General information
- Type: Reconnaissance and bomber aircraft
- National origin: Spain
- Designer: Captain of Engineers Antonio Cañete Heredia
- Number built: 1

History
- First flight: 17 August 1927

= Cañete Pirata =

The Cañete Pirata, also known as Hidro Antonio Cañete de Reconocimiento (HACR), was a Spanish military parasol wing, single-engined flying boat flown in the late 1920s. Only one was built.

==Design and development==

The Pirata was designed by Antonio Cañete and built in the workshops of the Spanish military base of Mar Chica at Melilla on the North African coast, construction starting in 1926. As Spain had no manufacturer of light alloys, Cañete was forced to use galvanised iron in its structure.

Its parasol wing was in three parts, with a 2 m span centre section and two 8 m outer panels. In plan, the complete wing was straight tapered with squared-off tips and had a thick section with a thickness-chord ratio of 16%. Its wooden structure was built around twin spars with ash flanges and pine webs and the wing was covered with 1.0 mm plywood ahead and behind the spars and 1.5 mm ply between them. A pair of parallel struts from the upper fuselage supported the wing spars at about mid-span. Ailerons spanned most of the outer panel's trailing edges.

The Pirata was powered by a 450 hp water-cooled Lorraine 12E Courlis W12 engine, with a choice between direct or geared-down drive, mounted in the wing centre section. Its oil tank, with radiators on its outer wall, was under the engine cowling between the spars but its two fuel tanks, each holding 600 L, were in the fuselage.

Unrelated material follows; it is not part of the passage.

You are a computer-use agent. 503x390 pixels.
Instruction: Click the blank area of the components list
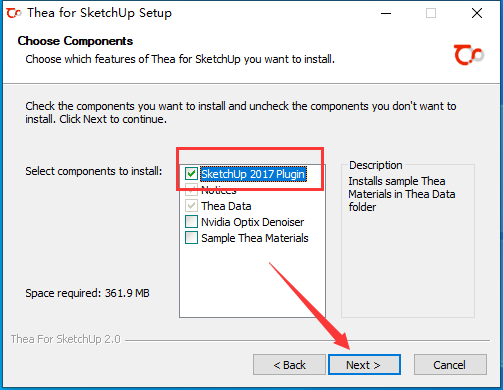click(x=252, y=282)
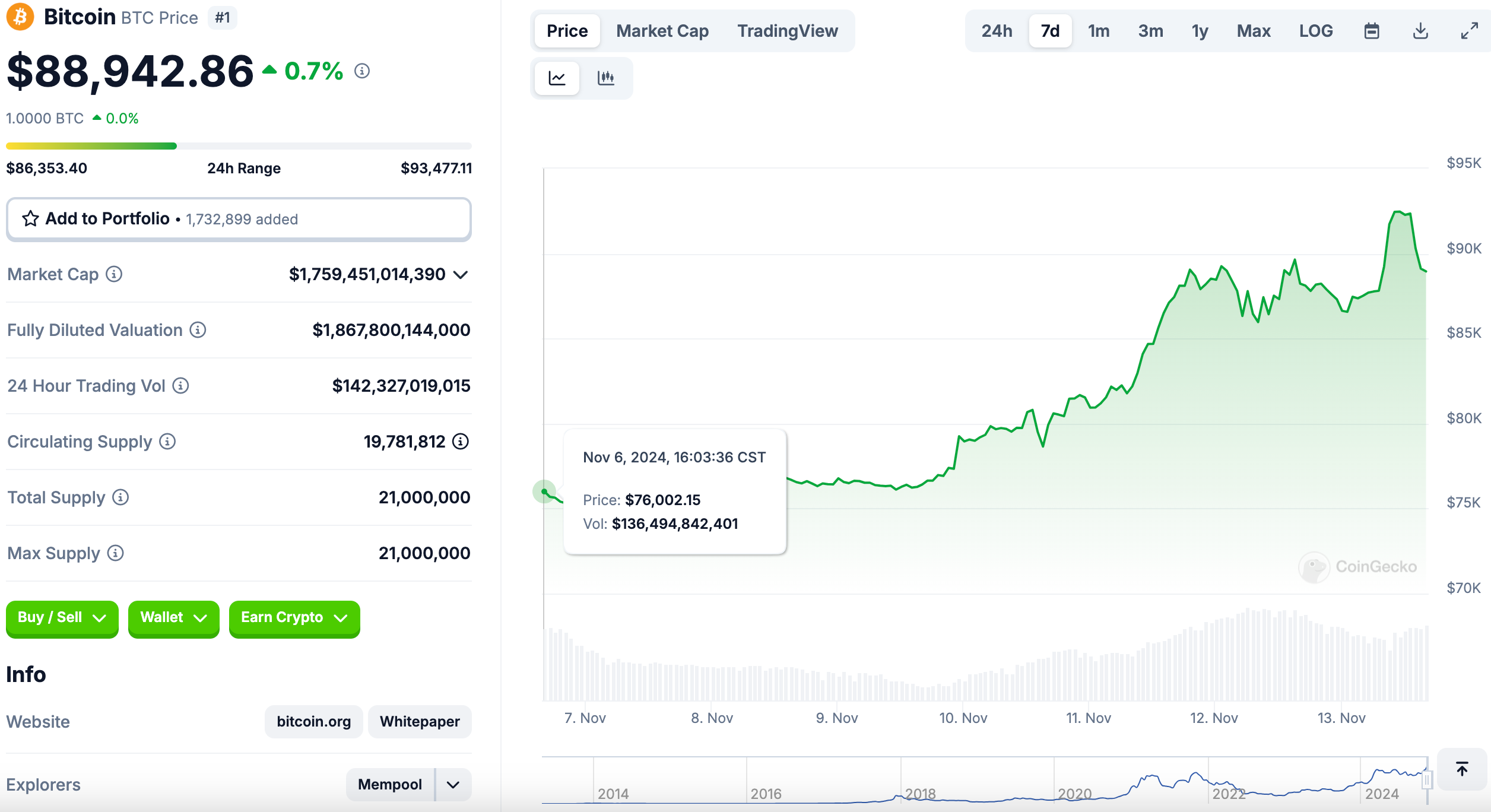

The Pirata's hull had a single-step planing bottom and flat sides, built around galvanised-iron frames and covered with corrugated metal sheet thicker ahead of the step than behind. It was divided internally into five watertight compartments and stabilized on the water by a pair of 3.0 m long, unstepped floats placed 2.50 m apart. Each was mounted on a pair of struts from the top of the wing struts and another pair of struts from the upper fuselage.

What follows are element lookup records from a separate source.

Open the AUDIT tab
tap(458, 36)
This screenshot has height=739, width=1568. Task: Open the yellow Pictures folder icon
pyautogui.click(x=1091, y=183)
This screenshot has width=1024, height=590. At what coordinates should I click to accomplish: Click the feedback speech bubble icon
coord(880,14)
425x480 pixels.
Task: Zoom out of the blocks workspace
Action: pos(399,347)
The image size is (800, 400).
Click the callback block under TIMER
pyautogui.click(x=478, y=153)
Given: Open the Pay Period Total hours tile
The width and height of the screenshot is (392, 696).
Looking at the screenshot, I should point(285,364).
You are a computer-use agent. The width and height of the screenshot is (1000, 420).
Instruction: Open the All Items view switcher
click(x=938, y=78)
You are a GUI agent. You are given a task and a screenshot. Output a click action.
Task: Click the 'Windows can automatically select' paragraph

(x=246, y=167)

It had a crew of four in open cockpits. There was a gunner's position in the nose, equipped with a pair of Darne machine guns on a flexible mounting, with access to a hold containing 200 kg of bombs. Pilot and flight engineer sat side by side in a second cockpit under the wing leading edge, from which the interior compartment of the hull holding the fuel tanks could be accessed via watertight doors. A dorsal gunner's post, similarly equipped to that in the nose, was under the trailing edge with a bomb store below.

The Pirata's triangular profile fin was an integral part of the fuselage and carried a comma-shaped, balanced rudder. Its angular tailplane, mounted on the fin and braced from below on V-struts to the lower hull, carried split, balanced elevators. The fixed tail surfaces were, like the wing, wood-framed and ply-covered, but the control surfaces were steel-tube framed and fabric-covered.

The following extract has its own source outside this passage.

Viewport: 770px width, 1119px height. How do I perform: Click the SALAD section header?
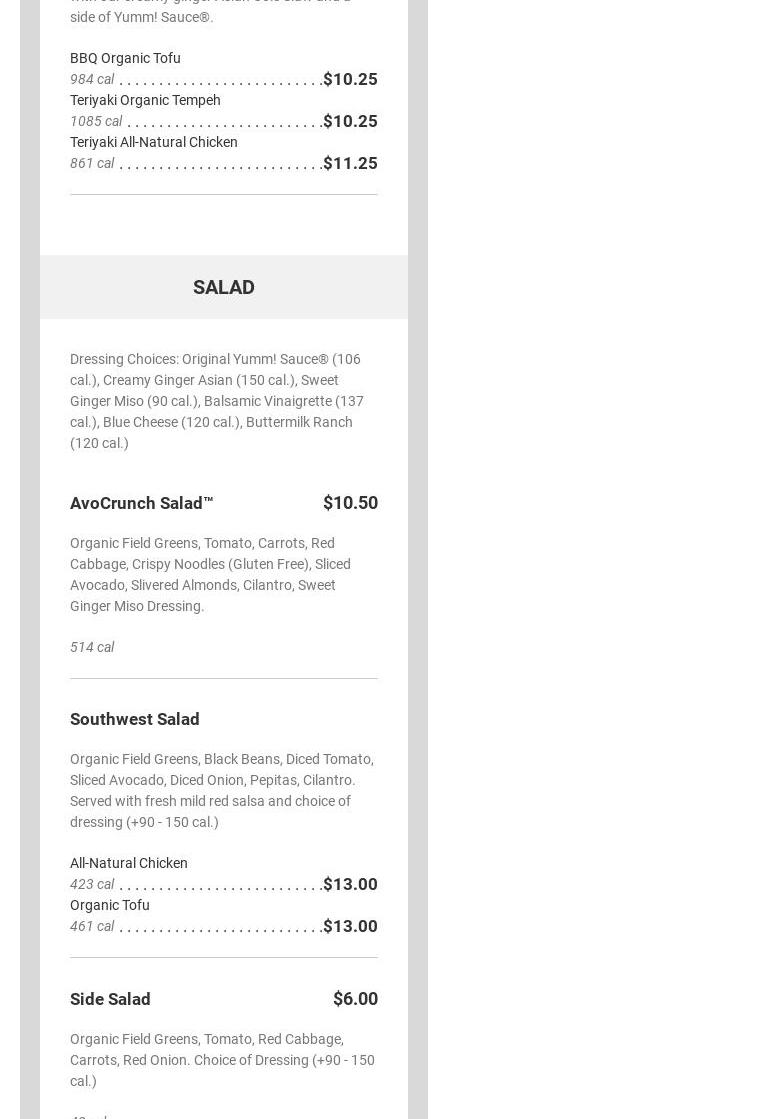click(223, 287)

The Pirata flew for the first time on 17 August 1927. By September 1929, it had made many flights. Tests had shown that its handling was good and that performance was significantly improved when the engine was geared-down. Very little is known of its later history: there is no evidence of production and in Spain it would have been in competition with the Dornier Wal, which was being built locally from 1927.